使用先前优化的CAR-T细胞起始物质并将抗CD19scFv工程化到图25A的载体上，产生CD19 CAR-T细胞以与我们的BAFF-R CAR-T细胞处理进行比较。使用先前研究的侵袭性Raji(伯基特氏淋巴瘤)细胞系，观察到其对CD19 CAR-T细胞处理具有抗性。在头对头比较中，观察到两种CAR-T细胞处理在肿瘤攻击后约2周有效。然而，BAFF-R CAR-T细胞处理能够完全消除所有肿瘤，而CD19 CAR-T细胞处理在处理21天之后失效，伴有递增的可见肿瘤。数据表明BAFF-R CAR-T细胞处理可能是目前CD19靶向治疗方法的优良治疗方法。尽管两种CAR-T治疗都能够引发抗肿瘤反应并暂时减轻肿瘤负荷，但BAFF-R CAR-T细胞能够持续直至肿瘤完全消除。

Claims

1.一种编码嵌合抗原受体的核酸分子，其中所述嵌合抗原受体包含：(i) 靶向BAFF-R的scFv，其中所述scFv包括轻链可变区和重链可变区，其中所述轻链可变区包括SEQ IDNO:1所示的CDR L1、SEQ ID NO:2所示的CDR L2和SEQ ID NO:3所示的CDR L3；并且所述重链可变区包括SEQ ID NO:4所示的CDR H1、SEQ ID NO:5所示的CDR H2和SEQ ID NO:6所示的CDR H3；(ii) 跨膜结构域，所述跨膜结构域选自：CD4跨膜结构域、CD8跨膜结构域、CD28跨膜结构域和CD3ζ跨膜结构域；(iii) 共刺激结构域；以及(iv) CD3ζ信号传导结构域。

2.如权利要求1所述的核酸分子，其中所述共刺激结构域选自由以下组成的组：CD28共刺激结构域、4-1BB共刺激结构域和OX40共刺激结构域。
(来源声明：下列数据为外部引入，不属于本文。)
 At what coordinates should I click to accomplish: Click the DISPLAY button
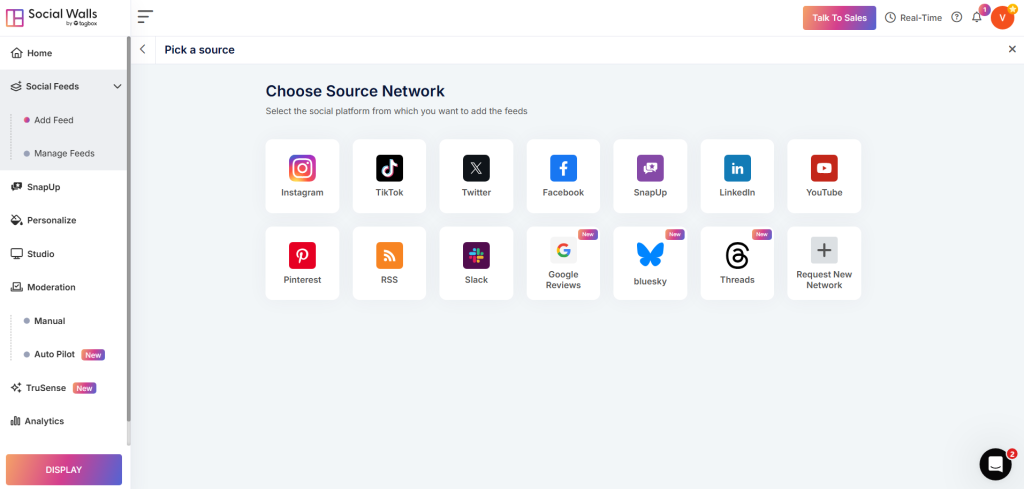pyautogui.click(x=64, y=469)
3.如权利要求1所述的核酸分子，其中所述scFv包括SEQ ID NO:16所示的重链可变结构域Chi90 HC和SEQ ID NO:14所示的轻链可变结构域Chi90 LC；SEQ ID NO:24所示的重链可变结构域Hu90 HC-1和SEQ ID NO:18所示的轻链可变结构域Hu90 LC-1；SEQ ID NO:26所示的重链可变结构域Hu90 HC-2和SEQ ID NO:20所示的轻链可变结构域Hu90 LC-2；或SEQID NO:28所示的重链可变结构域Hu90 HC-3和SEQ ID NO:22所示的轻链可变结构域Hu90LC-3。
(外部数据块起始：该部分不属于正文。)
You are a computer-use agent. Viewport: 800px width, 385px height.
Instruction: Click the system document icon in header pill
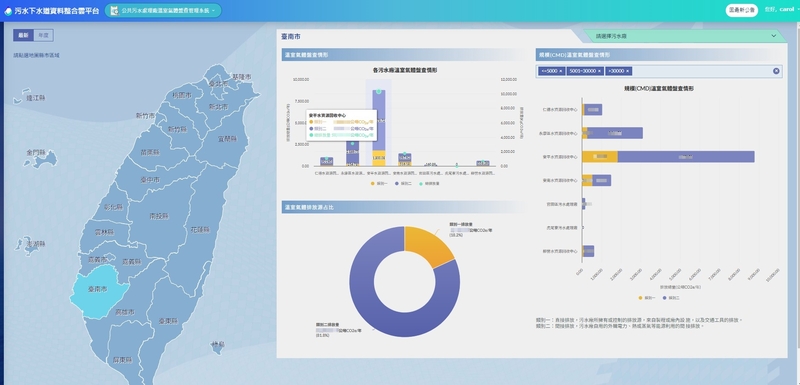coord(114,10)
4.如权利要求1所述的核酸分子，其中所述scFv包括在所述重链可变区与所述轻链可变区之间的间隔区。

5.如权利要求1所述的核酸分子，其包含位于所述scFv或其变体与所述跨膜结构域之间的间隔区。

6.如权利要求2所述的核酸分子，其中所述4-1BB共刺激结构域由氨基酸序列SEQ IDNO:41组成。
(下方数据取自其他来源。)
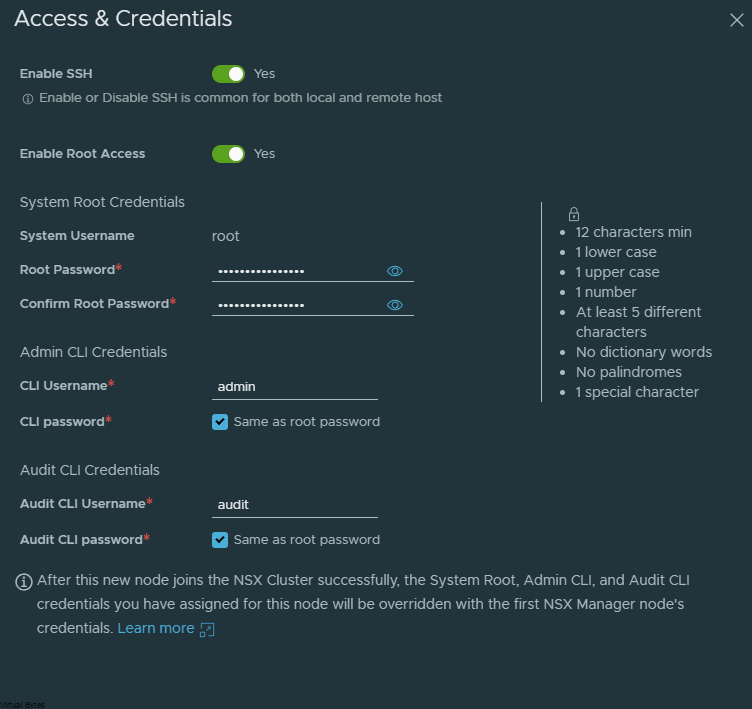Image resolution: width=752 pixels, height=709 pixels.
Task: Show the Root Password with eye icon
Action: [394, 271]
7.如权利要求1所述的核酸分子，其中所述CD3ζ信号传导结构域由氨基酸序列SEQ IDNO:42组成。

8.如权利要求1所述的核酸分子，其中所述嵌合抗原受体包含位于所述共刺激结构域与所述CD3ζ信号传导结构域之间的具有3至15个氨基酸的接头。

9.如权利要求1所述的核酸分子，其中所述scFv由选自SEQ ID NO: 43的氨基酸序列组成。

10.一种通过载体转导的人类T细胞群体，其包含有包含如权利要求1-9中任一项所述的核酸分子的表达盒。

11.一种通过载体转导的人类T细胞群体，其包含编码嵌合抗原受体的表达盒，其中所述嵌合抗原受体包含：(i) 靶向BAFF-R的scFv，其中所述scFv包括轻链可变区和重链可变区，其中所述轻链可变区包括SEQ ID NO:1所示的CDR L1、SEQ ID NO:2所示的CDR L2和SEQID NO:3所示的CDR L3；并且所述重链可变区包括SEQ ID NO:4所示的CDR H1、SEQ ID NO:5所示的CDR H2和SEQ ID NO:6所示的CDR H3；(ii) 跨膜结构域，所述跨膜结构域选自：CD4跨膜结构域、CD8跨膜结构域、CD28跨膜结构域和CD3ζ跨膜结构域；(iii) 共刺激结构域；以及(iv) CD3ζ信号传导结构域。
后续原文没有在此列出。